NASA officials plan to continue ULDB flight tests in 2002. Although the balloons aren't ready to carry payloads, scientists are already lining up for places on the launch manifest. Cosmic ray detectors have a high priority on the flight list, and a larger version of Boomerang may also fly on ULDB.
"People are just waiting for verification that the ULDB will perform and will get those hundred-day flights," says Steve Smith. But even when the ULDB has proved that capability, Smith concedes another problem may interfere with the hundred-day span—a problem springing not from technology but from politics. ULDBs are to fly from Australia and to circle the world repeatedly, but winds will blow them slowly northward—towards countries that do not permit overflights. Diplomats must address these issues, if ULDBs are to remain aloft.
Will these long-duration balloons replace satellites? Astronomer Jonathan Grindlay says that "a 30-hour flight" using conventional balloon "is not competitive" with a spacecraft. However, "a hundred-day flight is very competitive." Indeed, plans already are afoot to us a ULDB itself as a satellite, in order to fly in the atmosphere of Mars. The idea is to deploy the Mars ULDB from a landing craft during the latter's decent. But let's say that on some future mission a need arises to launch a balloon from the Martian surface. There's a balloon facility we know of with an experienced launch team of very seasoned travelers...
Letting Go
THE FIRST STEP IN LAUNCHING a science balloon is to find a remote area with plenty of room in case the launch vehicle springs a leak. The main balloon base of the National Scientific Balloon Facility is near Palestine, Texas, in pine and farm country southeast of Dallas. The closest neighbors are prisons; a road sign warns motorists that hitchhikers may be escaping convicts.

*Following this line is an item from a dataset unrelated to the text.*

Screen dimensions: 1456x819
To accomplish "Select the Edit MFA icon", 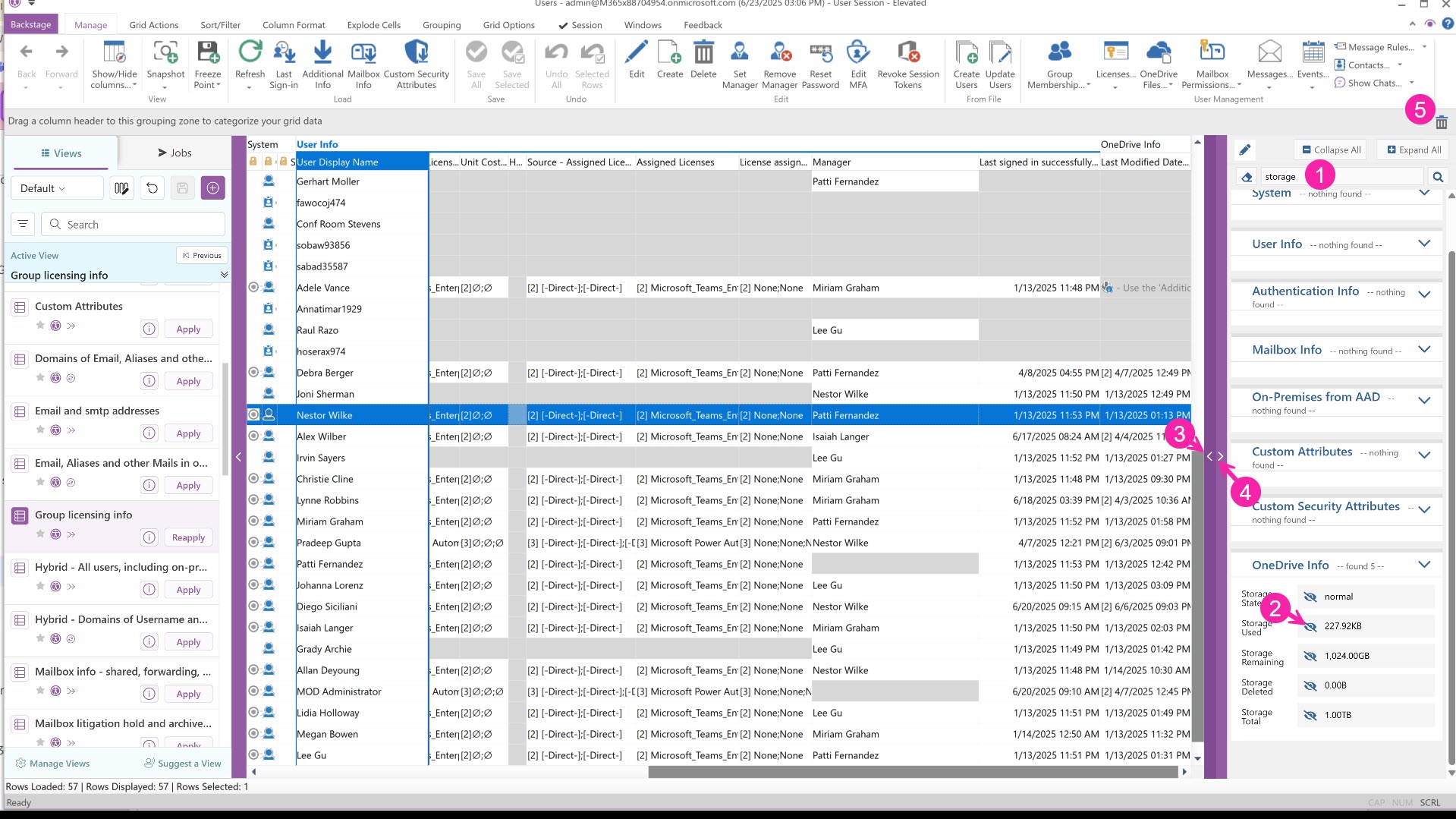I will 857,53.
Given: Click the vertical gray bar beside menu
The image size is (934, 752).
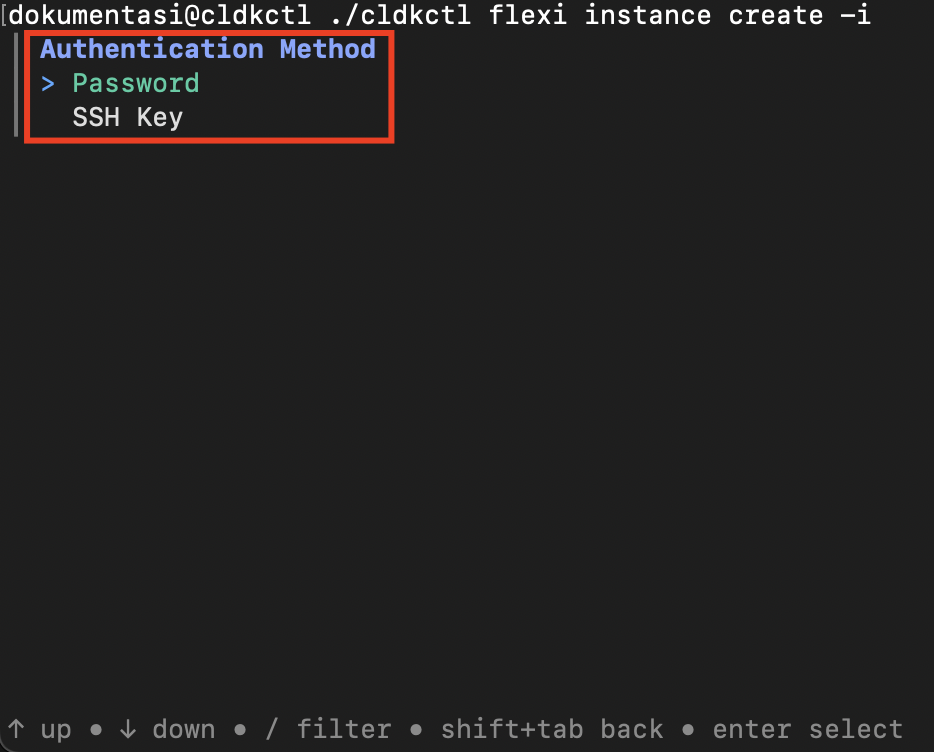Looking at the screenshot, I should [x=16, y=85].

Launching a balloon can take no more than part of a morning, if the winds are sufficiently gentle. The operator of a mobile crane, which the launch crew has nicknamed Tiny Tim, lifts a long steel boom, to which the payload has been attached. With the payload dangling, Tiny Tim trundles over to the center of the launch area, a circle blacktop a thousand feet across. Opposite the direction of the breeze, members of the launch crew lay down a long strip of canvas to protect the balloon from damage. They extend canvas beyond the asphalt across the field of mown grass, disturbing an audience of grasshoppers. At the edge of the field a semi awaits with an 80,000-pound load of cylinders filled with compressed helium.
The 20 people in the launch crew, mostly in their 30s and early 40s, all wear white hard hats. One man has decorated his with plastic Viking horns. "It's for luck," he says. "We always get a good launch when I wear them." Members of the crew talk quietly as they work, using walkie-talkies to stay in touch with the control tower.